Weekly Salary Level: Currently, an employer must pay a weekly salary of a minimum of $455 ($23,660 annually) in order for an employee to qualify for an overtime exemption on the basis of the executive, administrative or professional exemptions. The NPRM proposes to double this salary requirement to $970 ($50,440). The DOL estimates that this change, if implemented, would result in over four million employees no longer being classified as exempt from overtime.
Automatic Increases: In addition, the NPRM proposes that the minimum weekly salary is automatically increased each year based on data from the Bureau of Labor Statistics. The precise method for calculating the increase has not been determined. However, this change is notable as it is the first time since the passage of the FLSA in 1938 that there would be automatic increases in the minimum salary requirement.
Highly-Compensated Employee: The proposed regulations would also change the salary requirement for the highly-compensated employee exemption. The DOL proposes increasing this requirement to an annual salary of $122,148 from the current level of $100,000. As with the proposed revisions to the salary level for other white collar exemptions, the NPRM includes a provision to increase this salary requirement on an annual basis.

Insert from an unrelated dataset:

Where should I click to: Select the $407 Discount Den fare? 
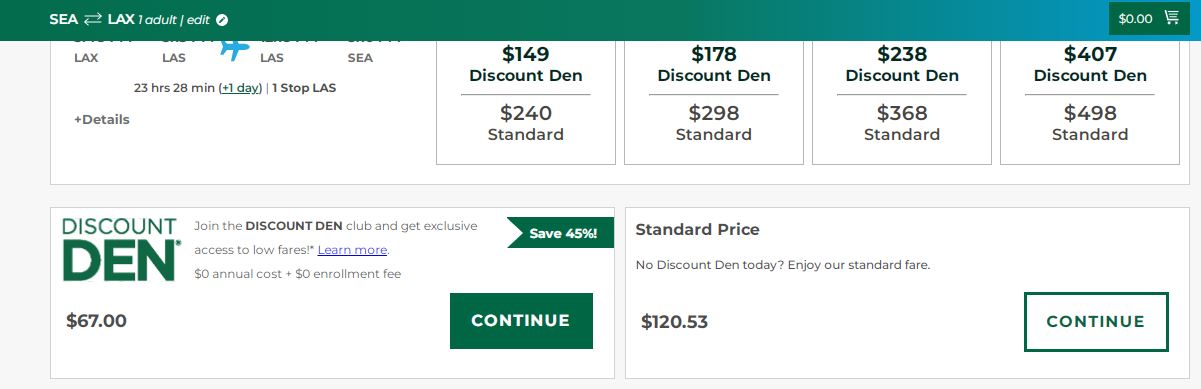point(1090,64)
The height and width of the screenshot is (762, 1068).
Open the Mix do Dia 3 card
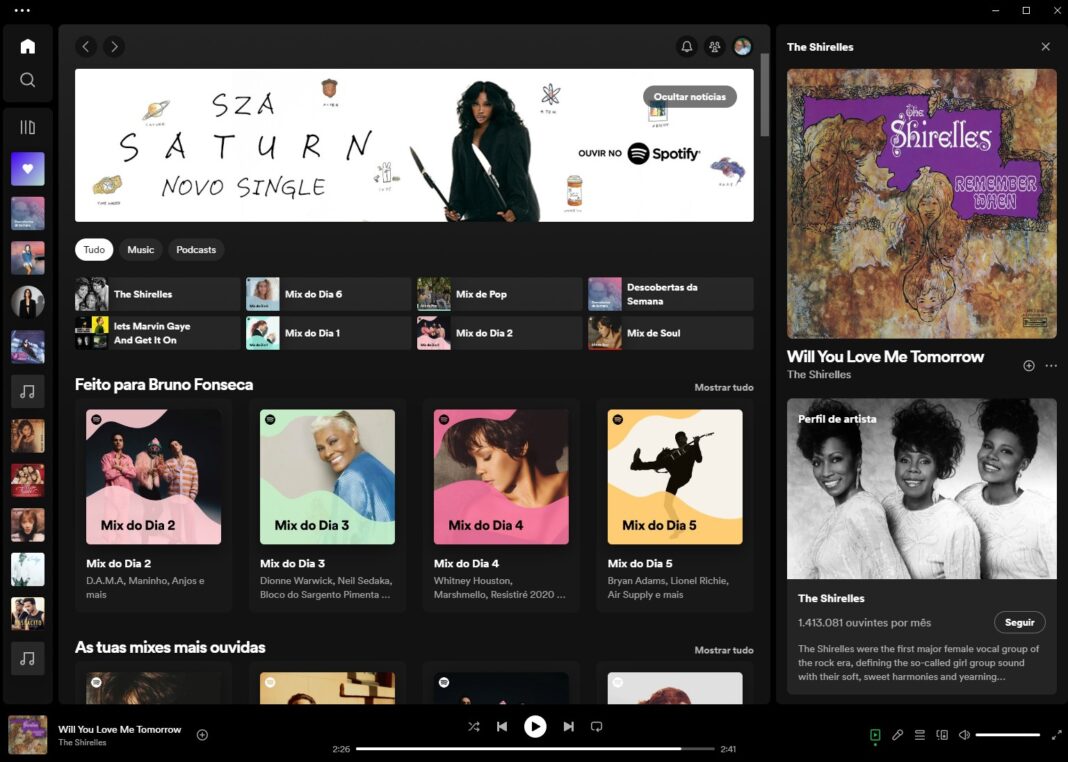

Duties Test: Surprising to some, the NPRM did not include any revisions to the duties test portion of the white collar exemptions. However, it did solicit comments from the public concerning possible revisions to the duties test. Therefore, it remains to be seen if the DOL will consider issuing additional proposed amendments in the future.
The Department of Labor has invited any interested parties to submit written comments on the proposed regulations at www.regulations.gov. Any comments must be received on or before September 4, 2015. The DOL is not expected to issue final rules until sometime in 2016.